* [ACTION ITEM]
Look through the material below. Return exactly the lines from the one with "Click the Blokhus FC crest" through the one with "Task: Expand the SmartTag dropdown chevron", both included.

........

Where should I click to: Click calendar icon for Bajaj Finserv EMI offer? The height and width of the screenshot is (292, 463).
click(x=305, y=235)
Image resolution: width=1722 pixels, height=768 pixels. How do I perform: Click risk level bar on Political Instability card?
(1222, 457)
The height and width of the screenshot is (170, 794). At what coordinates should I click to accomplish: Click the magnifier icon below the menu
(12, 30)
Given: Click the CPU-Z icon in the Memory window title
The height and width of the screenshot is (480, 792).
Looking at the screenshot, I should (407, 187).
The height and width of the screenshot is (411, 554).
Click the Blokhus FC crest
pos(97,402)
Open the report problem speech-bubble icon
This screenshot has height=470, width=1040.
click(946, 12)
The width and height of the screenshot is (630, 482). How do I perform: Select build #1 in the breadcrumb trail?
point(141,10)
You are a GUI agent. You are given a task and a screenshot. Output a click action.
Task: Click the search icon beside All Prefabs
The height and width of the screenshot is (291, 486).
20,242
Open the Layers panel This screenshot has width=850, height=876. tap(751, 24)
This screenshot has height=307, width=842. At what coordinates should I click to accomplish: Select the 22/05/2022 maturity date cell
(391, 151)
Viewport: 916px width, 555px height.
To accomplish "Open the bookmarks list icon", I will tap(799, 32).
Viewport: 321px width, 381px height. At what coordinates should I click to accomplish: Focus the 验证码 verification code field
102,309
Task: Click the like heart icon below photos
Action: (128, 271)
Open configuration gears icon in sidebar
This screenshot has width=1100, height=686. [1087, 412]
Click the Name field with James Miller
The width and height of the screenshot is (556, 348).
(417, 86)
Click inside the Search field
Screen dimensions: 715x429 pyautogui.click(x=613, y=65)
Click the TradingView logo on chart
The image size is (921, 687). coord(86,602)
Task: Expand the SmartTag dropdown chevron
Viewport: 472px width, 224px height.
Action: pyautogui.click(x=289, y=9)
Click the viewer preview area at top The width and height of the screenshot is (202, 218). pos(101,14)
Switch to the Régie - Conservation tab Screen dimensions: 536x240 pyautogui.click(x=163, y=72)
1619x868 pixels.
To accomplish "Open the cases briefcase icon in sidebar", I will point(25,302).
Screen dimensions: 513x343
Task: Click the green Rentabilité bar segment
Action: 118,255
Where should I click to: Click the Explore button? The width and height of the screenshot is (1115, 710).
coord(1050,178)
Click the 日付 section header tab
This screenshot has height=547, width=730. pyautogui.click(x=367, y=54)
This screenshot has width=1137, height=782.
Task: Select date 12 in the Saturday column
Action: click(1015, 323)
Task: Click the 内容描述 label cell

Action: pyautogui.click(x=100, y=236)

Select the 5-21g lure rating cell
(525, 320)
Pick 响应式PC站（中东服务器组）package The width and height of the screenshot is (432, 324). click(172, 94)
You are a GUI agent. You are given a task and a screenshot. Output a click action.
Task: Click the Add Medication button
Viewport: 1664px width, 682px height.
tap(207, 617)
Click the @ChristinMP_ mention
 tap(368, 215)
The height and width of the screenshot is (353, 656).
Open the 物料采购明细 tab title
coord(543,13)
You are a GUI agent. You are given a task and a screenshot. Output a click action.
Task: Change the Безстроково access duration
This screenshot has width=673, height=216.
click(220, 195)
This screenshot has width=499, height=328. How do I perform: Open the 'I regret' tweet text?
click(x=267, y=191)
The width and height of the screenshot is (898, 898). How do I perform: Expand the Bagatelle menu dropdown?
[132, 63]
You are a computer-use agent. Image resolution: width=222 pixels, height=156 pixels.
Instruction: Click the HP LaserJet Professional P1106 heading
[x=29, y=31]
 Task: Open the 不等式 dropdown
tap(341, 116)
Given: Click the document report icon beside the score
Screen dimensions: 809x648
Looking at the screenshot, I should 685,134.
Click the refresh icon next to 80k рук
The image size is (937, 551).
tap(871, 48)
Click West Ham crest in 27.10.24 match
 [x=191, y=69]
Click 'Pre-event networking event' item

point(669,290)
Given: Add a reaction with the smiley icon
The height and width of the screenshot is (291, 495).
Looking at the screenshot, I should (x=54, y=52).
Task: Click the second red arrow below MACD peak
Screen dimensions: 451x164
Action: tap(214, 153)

........

* [EXERCISE RESPONSE]
Click the Blokhus FC crest
pos(97,402)
Open the report problem speech-bubble icon
This screenshot has height=470, width=1040.
click(946, 12)
The width and height of the screenshot is (630, 482). How do I perform: Select build #1 in the breadcrumb trail?
point(141,10)
You are a GUI agent. You are given a task and a screenshot. Output a click action.
Task: Click the search icon beside All Prefabs
The height and width of the screenshot is (291, 486).
20,242
Open the Layers panel This screenshot has width=850, height=876. tap(751, 24)
This screenshot has height=307, width=842. At what coordinates should I click to accomplish: Select the 22/05/2022 maturity date cell
(391, 151)
Viewport: 916px width, 555px height.
To accomplish "Open the bookmarks list icon", I will tap(799, 32).
Viewport: 321px width, 381px height. At what coordinates should I click to accomplish: Focus the 验证码 verification code field
102,309
Task: Click the like heart icon below photos
Action: (128, 271)
Open configuration gears icon in sidebar
This screenshot has width=1100, height=686. [1087, 412]
Click the Name field with James Miller
The width and height of the screenshot is (556, 348).
(417, 86)
Click inside the Search field
Screen dimensions: 715x429 pyautogui.click(x=613, y=65)
Click the TradingView logo on chart
The image size is (921, 687). coord(86,602)
Task: Expand the SmartTag dropdown chevron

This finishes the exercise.